Désinstalle Toolbar S&D et Fix navilog via ajout/suppression de programmes.

Désinstalle SDFix par ajout/suppression de programmes. Si tu ne le trouves pas, efface ensuite le dossier C:\SDFix à la main.

 

Il faut sécuriser la machine, encore vulnérable, suis bien l'ordre et ne passe à la suite que si ça marche. IE7 doit être installé avant le SP3, si ça pose problème côté IE7 ne mets pas le SP3.

 

Il faut mettre IE à jour, là tu as IE6. Même si on ne l'utilise pas, son moteur peut être utilisé par d'autres logiciels et IE6 n'est plus suffisant côté sécurité. On trouve encore des failles, qui ne seront pas corrigées. IE7 s'installe librement, même sur les windows non authentiques, tout le monde devrait avoir au minimum IE7 donc. Il arrivera par les mises à jour de windows update, sinon on peut le télécharger ici :

http://www.microsoft.com/windows/products/...ie/default.mspx

(bouton "get it now")

 

Il faudra passer au SP3 de windows XP. (lien)

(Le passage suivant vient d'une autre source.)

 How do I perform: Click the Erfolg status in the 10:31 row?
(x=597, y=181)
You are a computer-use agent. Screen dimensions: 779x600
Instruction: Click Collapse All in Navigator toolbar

Puis passer par windows updates régulièrement.

 

Il faut bien garder ton système et les logiciels à jour pour éviter les vulnérabilités.

PSI de Secunia peut t'y aider. https://psi.secunia.com/

JavaRa peut t'y aider pour Java : http://raproducts.org/

 

Antivir + Kerio : très bien.

 

Je te propose en complément un antimalware performant : MalwareBytes' Anti-malware.

Site officiel : http://www.malwarebytes.org/

Le module résident (qui tourne à l'arrière plan) est payant, mais le programme fonctionne en mode gratuit, ce module ne s'active simplement pas. Du coup dans sa version gratuite il cohabite avec tout, en tant que scanneur à la demande.

 

Voici un peu de lecture, une compilation de conseils pour éviter une réinfection et sécuriser la machine.

 

N'hésite pas à poser des questions, cette partie est aussi importante que la désinfection.

 

Tu peux marquer résolu dans le titre, (en éditant le premier post, le titre devient modifiable).